Exercise material: Begin

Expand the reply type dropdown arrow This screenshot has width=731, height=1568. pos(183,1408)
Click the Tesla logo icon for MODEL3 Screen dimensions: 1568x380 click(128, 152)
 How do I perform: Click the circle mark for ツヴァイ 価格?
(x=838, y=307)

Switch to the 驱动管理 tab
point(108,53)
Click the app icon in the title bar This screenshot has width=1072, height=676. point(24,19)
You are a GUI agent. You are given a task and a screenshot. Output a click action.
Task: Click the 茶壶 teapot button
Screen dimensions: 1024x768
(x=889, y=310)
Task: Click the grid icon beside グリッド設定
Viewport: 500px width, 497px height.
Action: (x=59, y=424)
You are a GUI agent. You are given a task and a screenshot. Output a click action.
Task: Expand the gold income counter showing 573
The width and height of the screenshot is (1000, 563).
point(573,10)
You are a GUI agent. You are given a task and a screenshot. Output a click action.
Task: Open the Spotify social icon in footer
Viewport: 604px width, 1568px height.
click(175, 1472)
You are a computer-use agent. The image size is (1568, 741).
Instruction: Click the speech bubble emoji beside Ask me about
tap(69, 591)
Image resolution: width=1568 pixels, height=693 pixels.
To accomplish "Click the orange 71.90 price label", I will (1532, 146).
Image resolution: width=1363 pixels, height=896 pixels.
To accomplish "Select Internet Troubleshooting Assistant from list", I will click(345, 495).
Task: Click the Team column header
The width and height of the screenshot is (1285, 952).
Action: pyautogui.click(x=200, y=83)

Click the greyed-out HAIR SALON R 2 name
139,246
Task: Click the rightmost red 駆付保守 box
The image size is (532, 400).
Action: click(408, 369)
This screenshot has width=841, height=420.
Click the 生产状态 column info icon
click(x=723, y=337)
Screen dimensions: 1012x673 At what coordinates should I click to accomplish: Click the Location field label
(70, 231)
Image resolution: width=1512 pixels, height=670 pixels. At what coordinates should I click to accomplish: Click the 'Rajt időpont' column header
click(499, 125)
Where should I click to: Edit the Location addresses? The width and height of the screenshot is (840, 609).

Exercise material: End

## Task brief
Transcribe each line of the data exactly, skipping none.

## Output of the exercise
Expand the reply type dropdown arrow This screenshot has width=731, height=1568. pos(183,1408)
Click the Tesla logo icon for MODEL3 Screen dimensions: 1568x380 click(128, 152)
 How do I perform: Click the circle mark for ツヴァイ 価格?
(x=838, y=307)

Switch to the 驱动管理 tab
point(108,53)
Click the app icon in the title bar This screenshot has width=1072, height=676. point(24,19)
You are a GUI agent. You are given a task and a screenshot. Output a click action.
Task: Click the 茶壶 teapot button
Screen dimensions: 1024x768
(x=889, y=310)
Task: Click the grid icon beside グリッド設定
Viewport: 500px width, 497px height.
Action: (x=59, y=424)
You are a GUI agent. You are given a task and a screenshot. Output a click action.
Task: Expand the gold income counter showing 573
The width and height of the screenshot is (1000, 563).
point(573,10)
You are a GUI agent. You are given a task and a screenshot. Output a click action.
Task: Open the Spotify social icon in footer
Viewport: 604px width, 1568px height.
click(175, 1472)
You are a computer-use agent. The image size is (1568, 741).
Instruction: Click the speech bubble emoji beside Ask me about
tap(69, 591)
Image resolution: width=1568 pixels, height=693 pixels.
To accomplish "Click the orange 71.90 price label", I will (1532, 146).
Image resolution: width=1363 pixels, height=896 pixels.
To accomplish "Select Internet Troubleshooting Assistant from list", I will click(345, 495).
Task: Click the Team column header
The width and height of the screenshot is (1285, 952).
Action: pyautogui.click(x=200, y=83)

Click the greyed-out HAIR SALON R 2 name
139,246
Task: Click the rightmost red 駆付保守 box
The image size is (532, 400).
Action: click(408, 369)
This screenshot has width=841, height=420.
Click the 生产状态 column info icon
click(x=723, y=337)
Screen dimensions: 1012x673 At what coordinates should I click to accomplish: Click the Location field label
(70, 231)
Image resolution: width=1512 pixels, height=670 pixels. At what coordinates should I click to accomplish: Click the 'Rajt időpont' column header
click(499, 125)
Where should I click to: Edit the Location addresses? The width and height of the screenshot is (840, 609).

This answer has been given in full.